# Best B.Tech trade to enroll in terms of package.



## amritmishra89 (Jul 4, 2015)

When I am talking about B.Tech there are lot of courses which cross my mind like Mechanical, Civil, Electrical, Aerospace, Aeronautical, Electronics, Computer Science, I.T., Marine, Mining and many more. 
Getting into the package criteria for branches, on one hand where Computer Science and I.T. can land you into very high packages by some top organisations, Marine and Mining also are not behind in terms of packages. On the other hand you might see some struggle in your first years in branches like Mechanical, Civil, Electrical and some what in Electronics too but once you have a bit of experience you can be considered for high packages.
A plus point of trades like Mechanical, Civil, Electrical and Electronics have a lot of openings in govt sector jobs, that you would not find in other branches. But as usual you will find a good amount of rush in these jobs and if you are not up for the competition you will face rejection every time.
So, finally if you consider to get a good initial starting you might choose computer science, IT or Mining and Marine Engineering. Or if you have some patience that you could wait for some time then you may definitely enroll yourself in Mechanical, Civil, Electrical and Electronics.


----------



## SaiyanGoku (Jul 4, 2015)

Don't go for packages blindly. Choose the branch of your interest and in which you are good at. Then the work would look like play else it'll turn into torture.

_ _ _

◆ **Challenges**
1. According to the first post in the forum thread on choosing a B.Tech branch for its package, which branches offer many openings in government sector jobs?
2. Continue the forum thread on choosing a B.Tech branch for its package, beginning after its final reply.

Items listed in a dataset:
_ _ _

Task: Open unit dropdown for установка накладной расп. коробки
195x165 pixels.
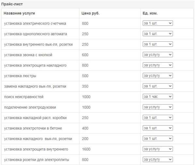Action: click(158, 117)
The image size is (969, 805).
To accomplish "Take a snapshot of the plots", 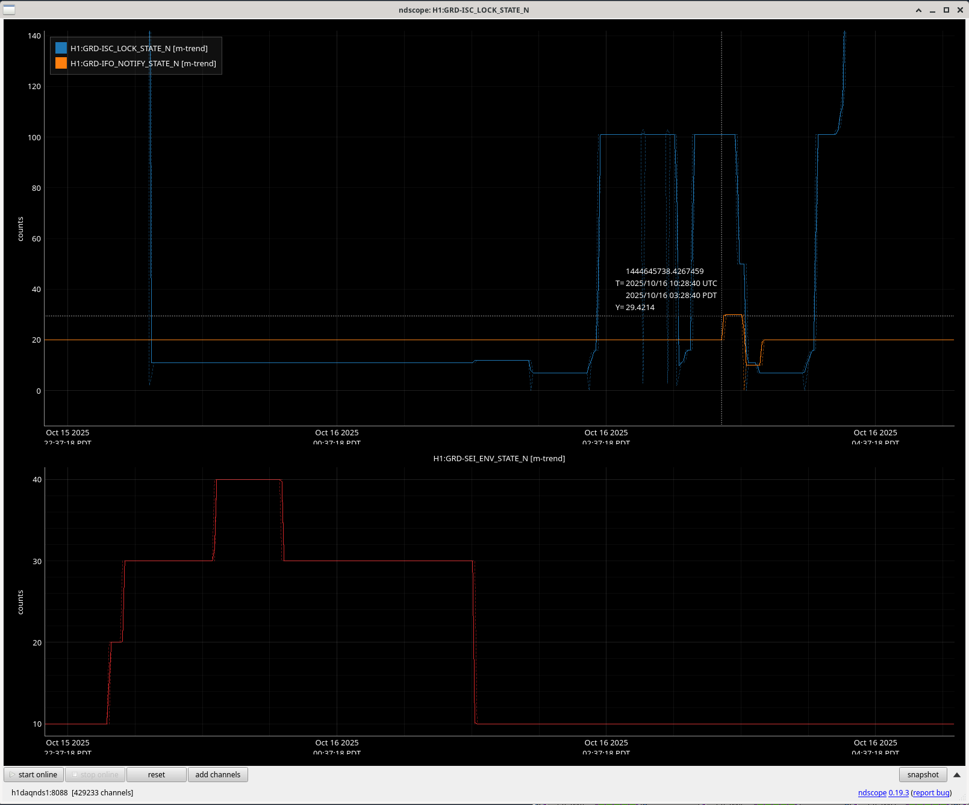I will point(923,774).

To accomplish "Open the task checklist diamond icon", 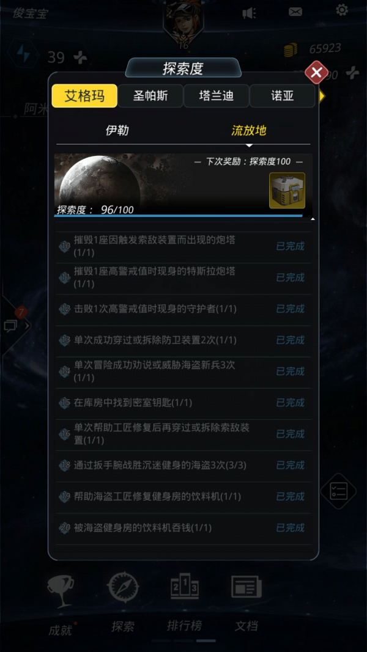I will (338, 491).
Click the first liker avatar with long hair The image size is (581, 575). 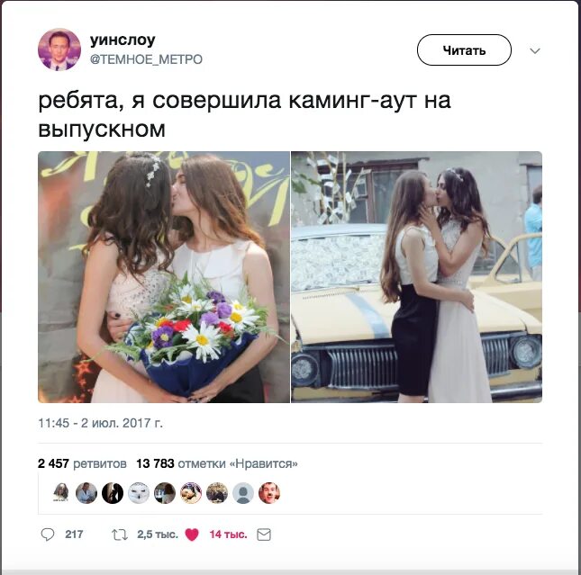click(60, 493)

_ _ _

◆ **Answers given**
1. Mechanical, Civil, Electrical, Electronics

2.
----------



## izzikio_rage (Jul 5, 2015)

Nothing comes for free. Usually branches like petroleum and mining have amazing packages for locations that are remote or hard to live at. For example, Schlumberger will pay upwards of 25l per annum but will place you at random rigs or sites. Mining companies like rio tinto etc have the same policy, some mine in Australia and you'll suddenly be earning crazy money in dollars. 

What you need to check is if that is what you want. If you are ok with this and need a quick buck then by all means take this. Long run you might want to take the branches that interest you, if you do well a high salary in any branch is possible.


----------



## krishnandu.sarkar (Jul 5, 2015)

Think again about what [MENTION=145143]SaiyanGoku[/MENTION] mentioned. Don't run blindly for package. At a specific point of time, you'll get bored and frustrated heavily.

And if you don't believe in what he said then you may follow [MENTION=8593]izzikio_rage[/MENTION], you may even consider Marine in that case.


----------



## sidtechster (Jul 5, 2015)

As everyone said do not chose stream in terms of packages.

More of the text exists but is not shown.